» **Stated task**
Output every line of the material below verbatim, changing nothing.

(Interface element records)

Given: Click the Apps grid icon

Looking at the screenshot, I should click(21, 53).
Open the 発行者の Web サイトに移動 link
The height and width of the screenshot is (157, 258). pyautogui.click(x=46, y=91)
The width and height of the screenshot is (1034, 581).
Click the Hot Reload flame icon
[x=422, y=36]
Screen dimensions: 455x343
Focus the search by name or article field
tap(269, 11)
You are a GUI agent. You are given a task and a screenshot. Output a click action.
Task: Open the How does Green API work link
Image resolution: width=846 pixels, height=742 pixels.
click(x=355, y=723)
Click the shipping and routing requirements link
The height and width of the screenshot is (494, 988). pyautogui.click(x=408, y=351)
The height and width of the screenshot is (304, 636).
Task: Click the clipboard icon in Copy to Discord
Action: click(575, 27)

» **Final result**
Given: Click the Apps grid icon

Looking at the screenshot, I should click(21, 53).
Open the 発行者の Web サイトに移動 link
The height and width of the screenshot is (157, 258). pyautogui.click(x=46, y=91)
The width and height of the screenshot is (1034, 581).
Click the Hot Reload flame icon
[x=422, y=36]
Screen dimensions: 455x343
Focus the search by name or article field
tap(269, 11)
You are a GUI agent. You are given a task and a screenshot. Output a click action.
Task: Open the How does Green API work link
Image resolution: width=846 pixels, height=742 pixels.
click(x=355, y=723)
Click the shipping and routing requirements link
The height and width of the screenshot is (494, 988). pyautogui.click(x=408, y=351)
The height and width of the screenshot is (304, 636).
Task: Click the clipboard icon in Copy to Discord
Action: click(575, 27)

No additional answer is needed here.